**Task goal**
Everything from the line with "Forfaits mobile (111, 42)" to the end of the entries should be copied exactly, and nothing else.

**Data supplied**
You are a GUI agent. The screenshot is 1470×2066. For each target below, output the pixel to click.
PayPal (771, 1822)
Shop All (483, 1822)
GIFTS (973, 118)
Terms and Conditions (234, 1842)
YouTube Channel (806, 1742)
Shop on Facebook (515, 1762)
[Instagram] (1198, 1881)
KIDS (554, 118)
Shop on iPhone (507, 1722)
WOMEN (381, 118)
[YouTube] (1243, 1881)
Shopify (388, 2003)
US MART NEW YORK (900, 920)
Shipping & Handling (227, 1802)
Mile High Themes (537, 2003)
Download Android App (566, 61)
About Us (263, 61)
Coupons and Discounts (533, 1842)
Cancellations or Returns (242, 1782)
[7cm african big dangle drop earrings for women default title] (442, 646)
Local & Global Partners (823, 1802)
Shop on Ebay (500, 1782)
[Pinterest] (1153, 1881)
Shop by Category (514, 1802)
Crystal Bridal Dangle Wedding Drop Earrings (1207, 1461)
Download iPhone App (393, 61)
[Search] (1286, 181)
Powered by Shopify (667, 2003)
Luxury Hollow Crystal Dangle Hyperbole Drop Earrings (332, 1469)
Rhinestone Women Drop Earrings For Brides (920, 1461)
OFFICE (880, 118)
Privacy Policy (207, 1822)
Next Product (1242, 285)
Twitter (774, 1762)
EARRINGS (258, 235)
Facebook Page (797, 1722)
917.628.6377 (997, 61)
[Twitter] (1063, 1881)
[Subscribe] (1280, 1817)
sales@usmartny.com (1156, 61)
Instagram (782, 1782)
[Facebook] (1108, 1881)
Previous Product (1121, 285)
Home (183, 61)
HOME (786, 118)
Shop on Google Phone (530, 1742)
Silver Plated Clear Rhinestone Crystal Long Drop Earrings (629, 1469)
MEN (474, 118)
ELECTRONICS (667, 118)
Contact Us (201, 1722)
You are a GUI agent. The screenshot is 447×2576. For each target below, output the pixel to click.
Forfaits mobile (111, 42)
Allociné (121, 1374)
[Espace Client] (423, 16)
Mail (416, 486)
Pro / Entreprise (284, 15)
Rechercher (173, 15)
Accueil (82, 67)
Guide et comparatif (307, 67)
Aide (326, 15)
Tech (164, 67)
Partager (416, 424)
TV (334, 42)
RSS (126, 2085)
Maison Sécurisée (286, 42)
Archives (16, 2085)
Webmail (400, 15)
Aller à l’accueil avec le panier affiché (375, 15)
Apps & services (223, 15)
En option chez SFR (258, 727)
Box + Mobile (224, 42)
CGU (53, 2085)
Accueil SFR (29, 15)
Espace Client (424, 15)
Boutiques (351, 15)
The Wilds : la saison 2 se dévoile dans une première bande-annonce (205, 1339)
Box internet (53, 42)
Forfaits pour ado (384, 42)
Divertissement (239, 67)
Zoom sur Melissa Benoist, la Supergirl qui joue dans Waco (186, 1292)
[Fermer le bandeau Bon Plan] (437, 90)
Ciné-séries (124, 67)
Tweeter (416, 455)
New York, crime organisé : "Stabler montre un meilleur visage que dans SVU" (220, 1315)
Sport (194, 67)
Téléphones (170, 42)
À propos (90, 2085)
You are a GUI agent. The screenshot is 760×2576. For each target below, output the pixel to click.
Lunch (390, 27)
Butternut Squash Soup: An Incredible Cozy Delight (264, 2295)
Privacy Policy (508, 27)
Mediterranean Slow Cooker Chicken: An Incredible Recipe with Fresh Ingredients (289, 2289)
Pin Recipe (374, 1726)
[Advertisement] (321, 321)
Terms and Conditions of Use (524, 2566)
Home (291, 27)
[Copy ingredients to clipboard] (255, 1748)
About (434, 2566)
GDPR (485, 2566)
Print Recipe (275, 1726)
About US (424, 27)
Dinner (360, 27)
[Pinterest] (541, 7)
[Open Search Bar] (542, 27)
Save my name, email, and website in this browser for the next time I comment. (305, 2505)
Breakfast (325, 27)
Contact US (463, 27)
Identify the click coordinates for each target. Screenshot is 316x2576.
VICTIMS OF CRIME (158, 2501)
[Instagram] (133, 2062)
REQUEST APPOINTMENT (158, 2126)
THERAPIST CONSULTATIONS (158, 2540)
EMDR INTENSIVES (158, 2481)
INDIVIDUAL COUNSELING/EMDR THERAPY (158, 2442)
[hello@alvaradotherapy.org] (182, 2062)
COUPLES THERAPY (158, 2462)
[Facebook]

**Completed task**
Forfaits mobile (111, 42)
Allociné (121, 1374)
[Espace Client] (423, 16)
Mail (416, 486)
Pro / Entreprise (284, 15)
Rechercher (173, 15)
Accueil (82, 67)
Guide et comparatif (307, 67)
Aide (326, 15)
Tech (164, 67)
Partager (416, 424)
TV (334, 42)
RSS (126, 2085)
Maison Sécurisée (286, 42)
Archives (16, 2085)
Webmail (400, 15)
Aller à l’accueil avec le panier affiché (375, 15)
Apps & services (223, 15)
En option chez SFR (258, 727)
Box + Mobile (224, 42)
CGU (53, 2085)
Accueil SFR (29, 15)
Espace Client (424, 15)
Boutiques (351, 15)
The Wilds : la saison 2 se dévoile dans une première bande-annonce (205, 1339)
Box internet (53, 42)
Forfaits pour ado (384, 42)
Divertissement (239, 67)
Zoom sur Melissa Benoist, la Supergirl qui joue dans Waco (186, 1292)
[Fermer le bandeau Bon Plan] (437, 90)
Ciné-séries (124, 67)
Tweeter (416, 455)
New York, crime organisé : "Stabler montre un meilleur visage que dans SVU" (220, 1315)
Sport (194, 67)
Téléphones (170, 42)
À propos (90, 2085)
You are a GUI agent. The screenshot is 760×2576. For each target below, output the pixel to click.
Lunch (390, 27)
Butternut Squash Soup: An Incredible Cozy Delight (264, 2295)
Privacy Policy (508, 27)
Mediterranean Slow Cooker Chicken: An Incredible Recipe with Fresh Ingredients (289, 2289)
Pin Recipe (374, 1726)
[Advertisement] (321, 321)
Terms and Conditions of Use (524, 2566)
Home (291, 27)
[Copy ingredients to clipboard] (255, 1748)
About (434, 2566)
GDPR (485, 2566)
Print Recipe (275, 1726)
About US (424, 27)
Dinner (360, 27)
[Pinterest] (541, 7)
[Open Search Bar] (542, 27)
Save my name, email, and website in this browser for the next time I comment. (305, 2505)
Breakfast (325, 27)
Contact US (463, 27)
Identify the click coordinates for each target. Screenshot is 316x2576.
VICTIMS OF CRIME (158, 2501)
[Instagram] (133, 2062)
REQUEST APPOINTMENT (158, 2126)
THERAPIST CONSULTATIONS (158, 2540)
EMDR INTENSIVES (158, 2481)
INDIVIDUAL COUNSELING/EMDR THERAPY (158, 2442)
[hello@alvaradotherapy.org] (182, 2062)
COUPLES THERAPY (158, 2462)
[Facebook]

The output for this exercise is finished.